[Entries shown]
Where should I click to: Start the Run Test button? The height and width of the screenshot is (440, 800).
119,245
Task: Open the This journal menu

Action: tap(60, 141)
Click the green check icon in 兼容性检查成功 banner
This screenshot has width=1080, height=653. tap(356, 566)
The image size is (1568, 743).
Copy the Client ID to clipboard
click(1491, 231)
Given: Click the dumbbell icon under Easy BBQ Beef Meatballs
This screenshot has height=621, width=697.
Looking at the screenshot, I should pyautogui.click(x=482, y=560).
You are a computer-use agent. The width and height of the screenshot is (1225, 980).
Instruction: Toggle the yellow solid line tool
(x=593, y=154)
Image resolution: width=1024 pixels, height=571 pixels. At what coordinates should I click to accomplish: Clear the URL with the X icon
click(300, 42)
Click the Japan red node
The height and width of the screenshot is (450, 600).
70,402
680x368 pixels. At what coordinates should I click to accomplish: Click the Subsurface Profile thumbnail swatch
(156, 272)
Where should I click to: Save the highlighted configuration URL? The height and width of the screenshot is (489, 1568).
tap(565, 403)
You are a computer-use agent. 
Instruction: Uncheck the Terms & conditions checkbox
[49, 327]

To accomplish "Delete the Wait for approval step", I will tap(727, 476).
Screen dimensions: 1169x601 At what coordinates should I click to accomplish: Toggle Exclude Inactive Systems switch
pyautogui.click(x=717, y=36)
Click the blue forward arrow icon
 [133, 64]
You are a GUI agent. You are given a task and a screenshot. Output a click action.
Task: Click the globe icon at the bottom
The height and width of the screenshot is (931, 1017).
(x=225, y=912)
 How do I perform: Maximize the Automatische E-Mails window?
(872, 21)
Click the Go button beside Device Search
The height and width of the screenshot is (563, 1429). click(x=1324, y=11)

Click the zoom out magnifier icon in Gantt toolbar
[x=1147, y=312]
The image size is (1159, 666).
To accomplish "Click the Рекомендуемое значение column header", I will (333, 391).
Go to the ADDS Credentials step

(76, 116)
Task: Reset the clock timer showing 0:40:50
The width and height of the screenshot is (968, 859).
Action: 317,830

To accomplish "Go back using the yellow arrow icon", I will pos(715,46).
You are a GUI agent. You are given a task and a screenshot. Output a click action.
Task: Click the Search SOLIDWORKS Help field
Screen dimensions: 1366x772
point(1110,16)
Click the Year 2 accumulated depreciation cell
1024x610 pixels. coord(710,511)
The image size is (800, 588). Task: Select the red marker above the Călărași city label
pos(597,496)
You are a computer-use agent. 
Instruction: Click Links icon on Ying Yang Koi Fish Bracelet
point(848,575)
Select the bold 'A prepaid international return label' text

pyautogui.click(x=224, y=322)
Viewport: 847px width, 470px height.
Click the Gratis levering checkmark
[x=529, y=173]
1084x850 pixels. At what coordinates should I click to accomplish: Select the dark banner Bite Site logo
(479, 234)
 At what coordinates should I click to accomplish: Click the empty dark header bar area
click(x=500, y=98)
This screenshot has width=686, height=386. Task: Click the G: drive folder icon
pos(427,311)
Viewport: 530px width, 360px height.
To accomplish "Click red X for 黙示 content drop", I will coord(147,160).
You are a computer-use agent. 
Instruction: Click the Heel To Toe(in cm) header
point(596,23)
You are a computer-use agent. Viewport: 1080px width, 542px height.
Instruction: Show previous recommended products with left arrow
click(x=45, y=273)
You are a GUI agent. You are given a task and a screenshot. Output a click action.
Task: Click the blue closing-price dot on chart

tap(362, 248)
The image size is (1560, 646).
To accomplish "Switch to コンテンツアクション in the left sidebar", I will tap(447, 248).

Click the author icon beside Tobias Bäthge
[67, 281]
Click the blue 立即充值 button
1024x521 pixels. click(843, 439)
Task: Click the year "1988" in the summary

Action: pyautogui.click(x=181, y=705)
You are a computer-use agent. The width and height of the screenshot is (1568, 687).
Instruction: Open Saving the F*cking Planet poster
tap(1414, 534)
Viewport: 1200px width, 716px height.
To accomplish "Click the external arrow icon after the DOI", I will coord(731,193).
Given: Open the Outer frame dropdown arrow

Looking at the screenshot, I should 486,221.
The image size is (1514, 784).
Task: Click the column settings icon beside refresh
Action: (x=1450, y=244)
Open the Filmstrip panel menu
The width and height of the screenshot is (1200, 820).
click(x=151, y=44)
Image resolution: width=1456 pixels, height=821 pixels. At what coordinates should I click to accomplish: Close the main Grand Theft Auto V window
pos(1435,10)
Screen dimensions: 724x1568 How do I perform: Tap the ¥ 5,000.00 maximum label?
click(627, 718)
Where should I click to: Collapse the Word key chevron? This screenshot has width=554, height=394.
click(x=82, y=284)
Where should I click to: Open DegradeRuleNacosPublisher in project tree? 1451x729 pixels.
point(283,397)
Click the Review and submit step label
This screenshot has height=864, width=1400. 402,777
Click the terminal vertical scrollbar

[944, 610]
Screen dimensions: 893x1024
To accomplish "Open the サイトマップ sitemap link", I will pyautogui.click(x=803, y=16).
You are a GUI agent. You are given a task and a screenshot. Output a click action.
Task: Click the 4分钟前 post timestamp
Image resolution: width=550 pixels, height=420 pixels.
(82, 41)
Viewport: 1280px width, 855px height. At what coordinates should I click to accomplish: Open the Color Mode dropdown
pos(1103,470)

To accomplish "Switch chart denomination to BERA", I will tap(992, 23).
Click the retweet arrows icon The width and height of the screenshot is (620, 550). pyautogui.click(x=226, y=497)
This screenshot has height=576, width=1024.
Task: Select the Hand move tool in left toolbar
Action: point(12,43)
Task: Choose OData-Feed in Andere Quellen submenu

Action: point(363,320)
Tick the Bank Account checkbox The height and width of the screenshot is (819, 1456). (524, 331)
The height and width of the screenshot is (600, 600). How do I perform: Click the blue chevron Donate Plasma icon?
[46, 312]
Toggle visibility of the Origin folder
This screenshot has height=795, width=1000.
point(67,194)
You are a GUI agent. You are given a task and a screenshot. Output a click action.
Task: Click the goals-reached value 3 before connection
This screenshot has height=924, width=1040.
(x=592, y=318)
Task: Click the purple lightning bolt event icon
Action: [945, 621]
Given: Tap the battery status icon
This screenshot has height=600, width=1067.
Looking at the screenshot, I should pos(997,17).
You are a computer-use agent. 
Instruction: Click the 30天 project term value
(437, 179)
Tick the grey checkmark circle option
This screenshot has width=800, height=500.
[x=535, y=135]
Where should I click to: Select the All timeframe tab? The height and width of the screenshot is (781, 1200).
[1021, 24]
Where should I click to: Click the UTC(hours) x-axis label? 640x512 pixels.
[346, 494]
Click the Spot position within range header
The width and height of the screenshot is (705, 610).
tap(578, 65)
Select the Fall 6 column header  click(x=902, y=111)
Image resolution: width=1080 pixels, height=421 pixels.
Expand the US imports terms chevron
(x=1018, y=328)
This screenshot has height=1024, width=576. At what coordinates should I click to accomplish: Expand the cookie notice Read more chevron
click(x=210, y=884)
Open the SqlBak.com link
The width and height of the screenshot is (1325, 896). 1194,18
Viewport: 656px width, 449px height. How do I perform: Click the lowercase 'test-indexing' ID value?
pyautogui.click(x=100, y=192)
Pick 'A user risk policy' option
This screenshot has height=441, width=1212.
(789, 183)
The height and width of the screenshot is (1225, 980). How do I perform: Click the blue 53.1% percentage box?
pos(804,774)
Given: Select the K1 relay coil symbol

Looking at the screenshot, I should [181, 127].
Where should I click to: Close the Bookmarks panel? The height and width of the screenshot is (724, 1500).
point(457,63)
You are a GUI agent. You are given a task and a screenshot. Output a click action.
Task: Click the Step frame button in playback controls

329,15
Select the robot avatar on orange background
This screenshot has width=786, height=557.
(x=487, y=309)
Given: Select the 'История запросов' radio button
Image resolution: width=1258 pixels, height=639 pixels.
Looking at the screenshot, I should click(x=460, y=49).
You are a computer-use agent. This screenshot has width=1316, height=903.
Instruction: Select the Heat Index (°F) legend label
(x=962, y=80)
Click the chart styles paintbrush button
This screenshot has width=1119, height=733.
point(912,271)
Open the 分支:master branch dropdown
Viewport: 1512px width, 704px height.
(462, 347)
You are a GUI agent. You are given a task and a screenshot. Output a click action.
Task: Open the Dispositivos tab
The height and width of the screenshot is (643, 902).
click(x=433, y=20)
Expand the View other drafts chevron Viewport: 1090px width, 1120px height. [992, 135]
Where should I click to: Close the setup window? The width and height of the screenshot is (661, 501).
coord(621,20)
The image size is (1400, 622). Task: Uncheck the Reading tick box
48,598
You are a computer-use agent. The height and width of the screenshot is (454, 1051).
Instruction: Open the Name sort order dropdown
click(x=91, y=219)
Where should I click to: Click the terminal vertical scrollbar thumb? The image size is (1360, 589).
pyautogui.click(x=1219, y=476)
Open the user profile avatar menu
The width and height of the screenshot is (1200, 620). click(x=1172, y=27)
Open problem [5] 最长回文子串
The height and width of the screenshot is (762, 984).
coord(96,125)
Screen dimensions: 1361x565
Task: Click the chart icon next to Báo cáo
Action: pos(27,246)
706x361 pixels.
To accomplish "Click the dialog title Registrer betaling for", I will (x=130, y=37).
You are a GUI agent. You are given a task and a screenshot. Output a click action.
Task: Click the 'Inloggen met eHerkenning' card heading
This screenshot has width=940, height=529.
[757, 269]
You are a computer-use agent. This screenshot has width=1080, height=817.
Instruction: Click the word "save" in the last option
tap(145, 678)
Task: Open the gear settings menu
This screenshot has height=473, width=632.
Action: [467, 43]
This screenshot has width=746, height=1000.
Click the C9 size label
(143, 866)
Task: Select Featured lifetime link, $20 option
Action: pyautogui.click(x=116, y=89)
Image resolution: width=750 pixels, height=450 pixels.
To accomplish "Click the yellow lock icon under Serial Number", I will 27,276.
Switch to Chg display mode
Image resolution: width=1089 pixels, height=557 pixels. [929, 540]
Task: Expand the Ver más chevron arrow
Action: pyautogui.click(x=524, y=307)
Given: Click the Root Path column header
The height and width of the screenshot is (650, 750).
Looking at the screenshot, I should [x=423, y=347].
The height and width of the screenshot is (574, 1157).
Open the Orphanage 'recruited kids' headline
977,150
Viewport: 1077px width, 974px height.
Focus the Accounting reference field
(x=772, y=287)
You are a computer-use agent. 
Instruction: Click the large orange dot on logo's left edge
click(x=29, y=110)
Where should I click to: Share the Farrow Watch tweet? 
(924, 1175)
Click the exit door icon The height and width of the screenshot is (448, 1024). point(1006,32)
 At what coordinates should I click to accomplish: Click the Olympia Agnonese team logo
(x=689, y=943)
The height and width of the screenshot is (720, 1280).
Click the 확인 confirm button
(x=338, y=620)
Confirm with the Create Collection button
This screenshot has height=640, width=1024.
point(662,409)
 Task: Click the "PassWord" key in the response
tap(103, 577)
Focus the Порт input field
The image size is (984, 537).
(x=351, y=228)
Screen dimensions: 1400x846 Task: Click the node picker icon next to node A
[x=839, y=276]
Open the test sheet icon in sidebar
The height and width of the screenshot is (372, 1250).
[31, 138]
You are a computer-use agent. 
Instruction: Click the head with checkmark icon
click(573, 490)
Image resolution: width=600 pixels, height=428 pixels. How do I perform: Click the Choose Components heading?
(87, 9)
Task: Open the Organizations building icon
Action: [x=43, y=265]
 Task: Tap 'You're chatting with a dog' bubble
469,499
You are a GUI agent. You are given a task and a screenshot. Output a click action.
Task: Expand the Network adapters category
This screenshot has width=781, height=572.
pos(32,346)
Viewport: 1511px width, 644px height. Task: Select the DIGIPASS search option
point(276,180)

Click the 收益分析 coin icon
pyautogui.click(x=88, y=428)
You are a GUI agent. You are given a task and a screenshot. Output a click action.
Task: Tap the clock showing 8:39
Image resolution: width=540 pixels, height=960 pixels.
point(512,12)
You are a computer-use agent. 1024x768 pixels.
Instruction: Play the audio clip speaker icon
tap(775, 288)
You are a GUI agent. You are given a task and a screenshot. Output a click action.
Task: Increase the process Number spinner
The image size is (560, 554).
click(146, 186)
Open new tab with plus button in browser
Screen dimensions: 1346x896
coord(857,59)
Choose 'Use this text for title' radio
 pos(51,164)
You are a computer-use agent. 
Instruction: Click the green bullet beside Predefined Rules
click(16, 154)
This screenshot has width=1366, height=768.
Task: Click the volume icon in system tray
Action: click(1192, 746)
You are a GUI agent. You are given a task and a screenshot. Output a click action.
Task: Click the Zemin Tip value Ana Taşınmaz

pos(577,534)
[/Entries shown]
- [Work item]
The lines above that hold the word "under" should be found and copied out.

- [Problem solution]
Given: Click the dumbbell icon under Easy BBQ Beef Meatballs
To accomplish "Click the yellow lock icon under Serial Number", I will 27,276.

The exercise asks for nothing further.